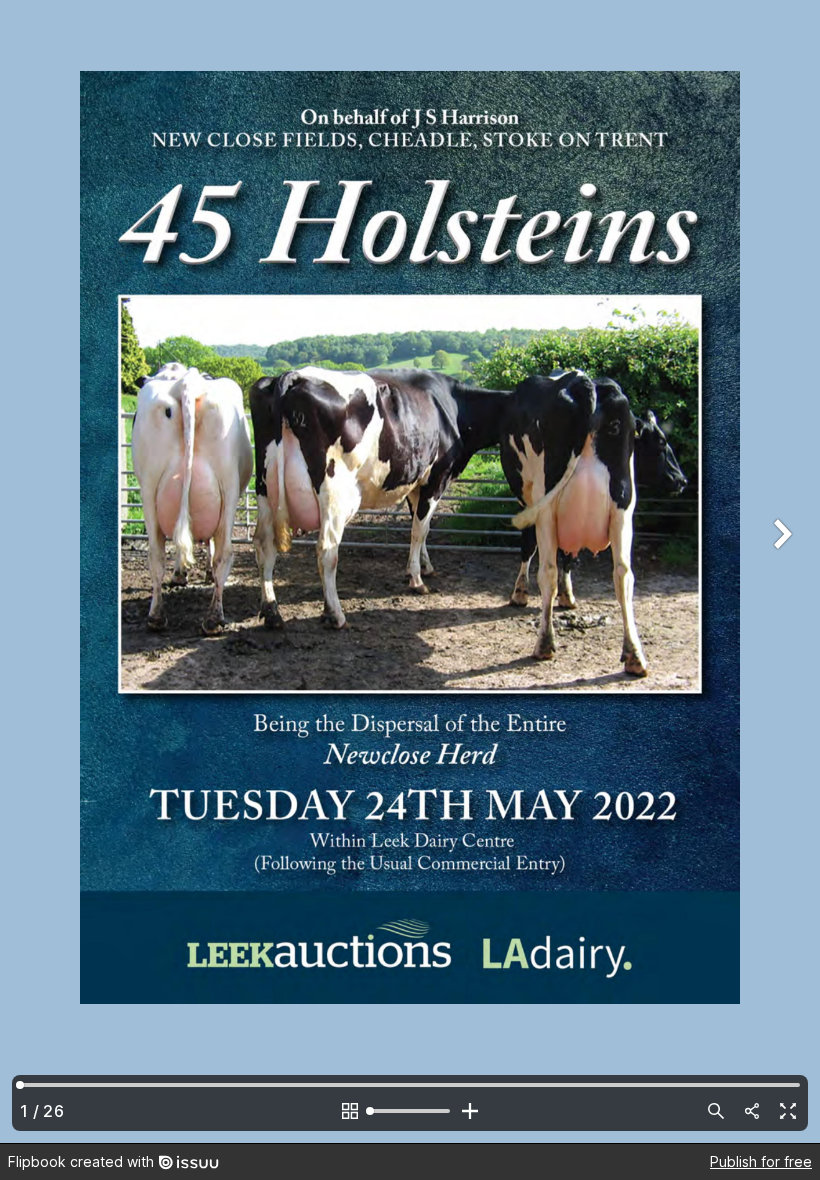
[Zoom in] (470, 1111)
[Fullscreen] (788, 1111)
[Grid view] (350, 1111)
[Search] (716, 1111)
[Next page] (780, 571)
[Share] (752, 1111)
⁂
Each record above must be retyped exactly. Omit the pictures.

[Zoom in] (470, 1111)
[Fullscreen] (788, 1111)
[Grid view] (350, 1111)
[Search] (716, 1111)
[Next page] (780, 571)
[Share] (752, 1111)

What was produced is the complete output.